— REQUEST 1 —
In the Data listing entries, edit the lines by replacing "jersey" with "shirt" and change nothing else. Begin at the line that has "Screen dimensions: 592x538", stop after the last line of the entries, and leave the pictures out of your answer.

Explicit vs Implicit Lead Scoring – B2B Marketing and Sales Tip #248

Lead Scoring is hot right now and for good reason. As marketers, we finally have the technology tools available to enable us to score and qualify leads before passing them off to sales.  What a lot of people are talking about is activity based or implicit lead scoring. This means scoring a lead based on the actions they are taking like downloading an eBook or attending a demo.  There is another side to lead scoring, explicit or attribute based lead scoring.  This is a way of scoring a lead based on things like title, geography or industry.

Here are some actions to consider for implicit lead scoring:

  • content download
  • email open/click-through
  • website visit
    • number of pages visited
    • time on site
    • time spent on product pages
    • time spent on careers page
  • event attendance
  • viewed webinar
  • viewed product demo

When you are scoring a lead based on their actions, remember that some actions will actually lower a lead’s score.  You might consider taking points off for those leads that are visiting your careers page.  Also remember to track inactivity.  A lead that was hot six months ago but has had no activity in the past six months should probably lose points and be downgraded from hot lead status until they re-engage.

— REQUEST 2 —
Answer these questions about the lead scoring text.
(a) What three things does the text list as a basis for explicit lead scoring?
(b) Which page visit does the text suggest might cost a lead points?
(c) How long without activity does the text give for a once-hot lead that should probably lose points?

(Data listing)
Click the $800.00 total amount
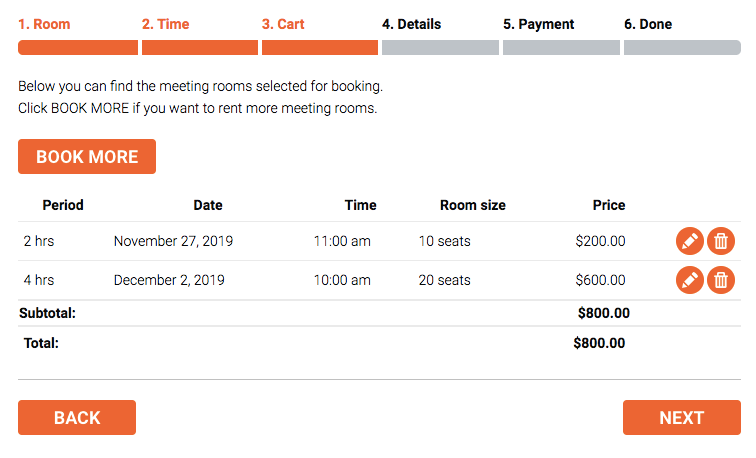The height and width of the screenshot is (458, 756). [x=599, y=343]
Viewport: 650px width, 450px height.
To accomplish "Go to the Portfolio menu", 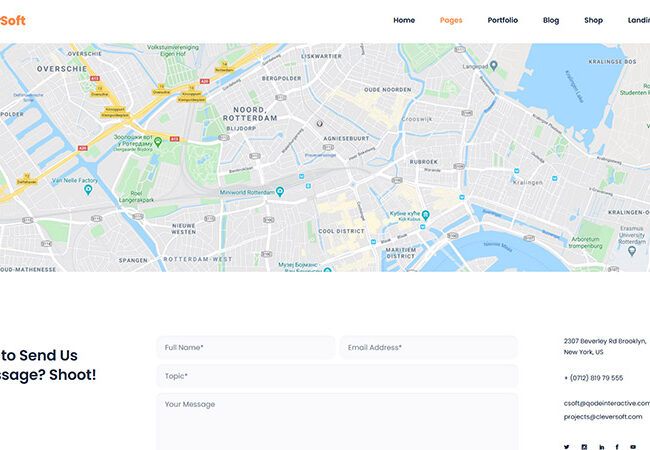I will pos(503,20).
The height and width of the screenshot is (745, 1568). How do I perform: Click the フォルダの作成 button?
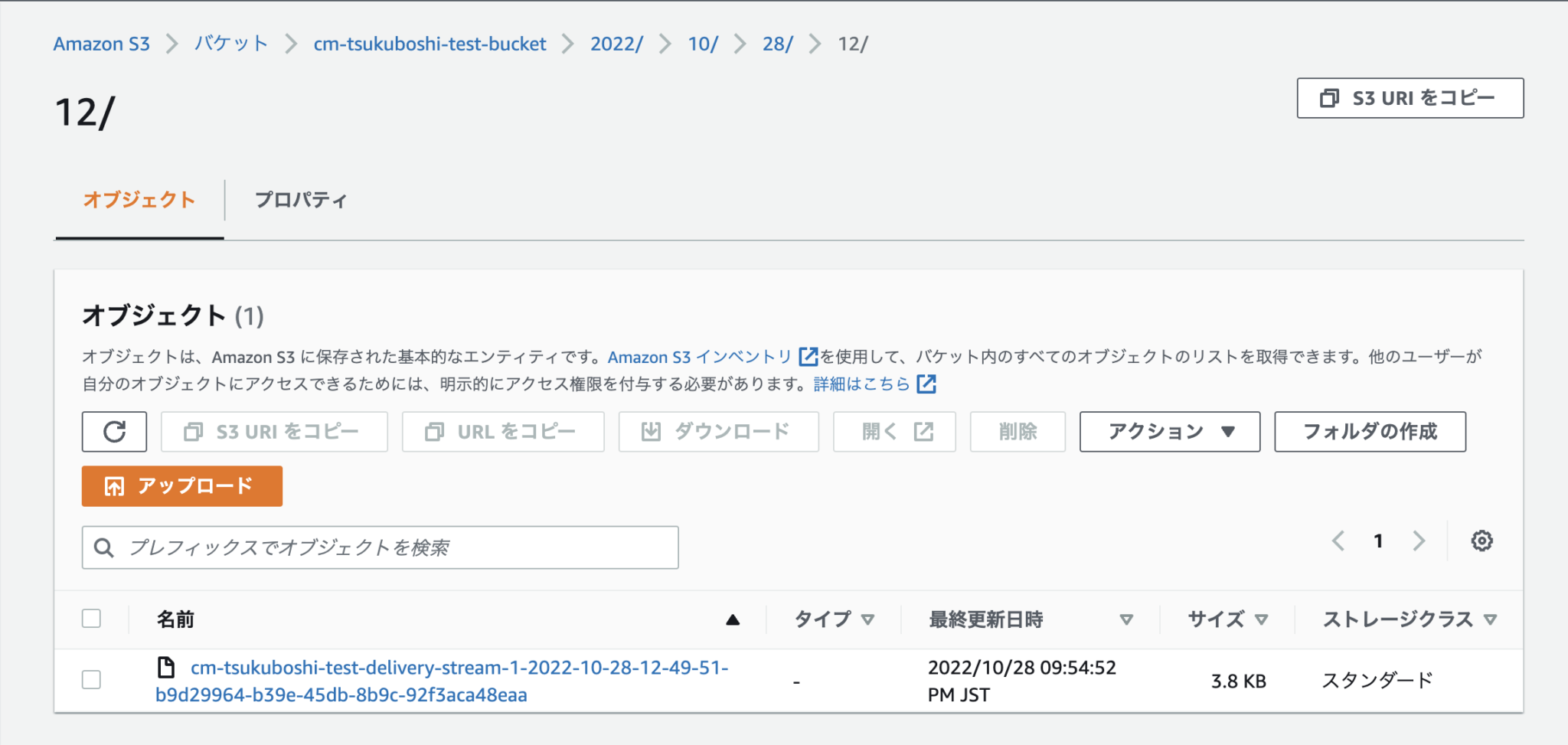[1370, 431]
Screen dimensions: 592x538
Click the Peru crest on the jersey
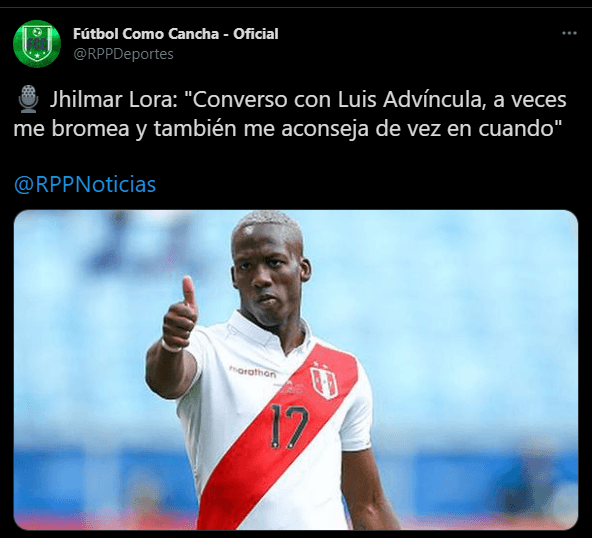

— FULL SOLUTION 1 —
Screen dimensions: 592x538
Click the Peru crest on the shirt

— FULL SOLUTION 2 —
(a) Title, geography and industry.
(b) A visit to the careers page.
(c) Six months.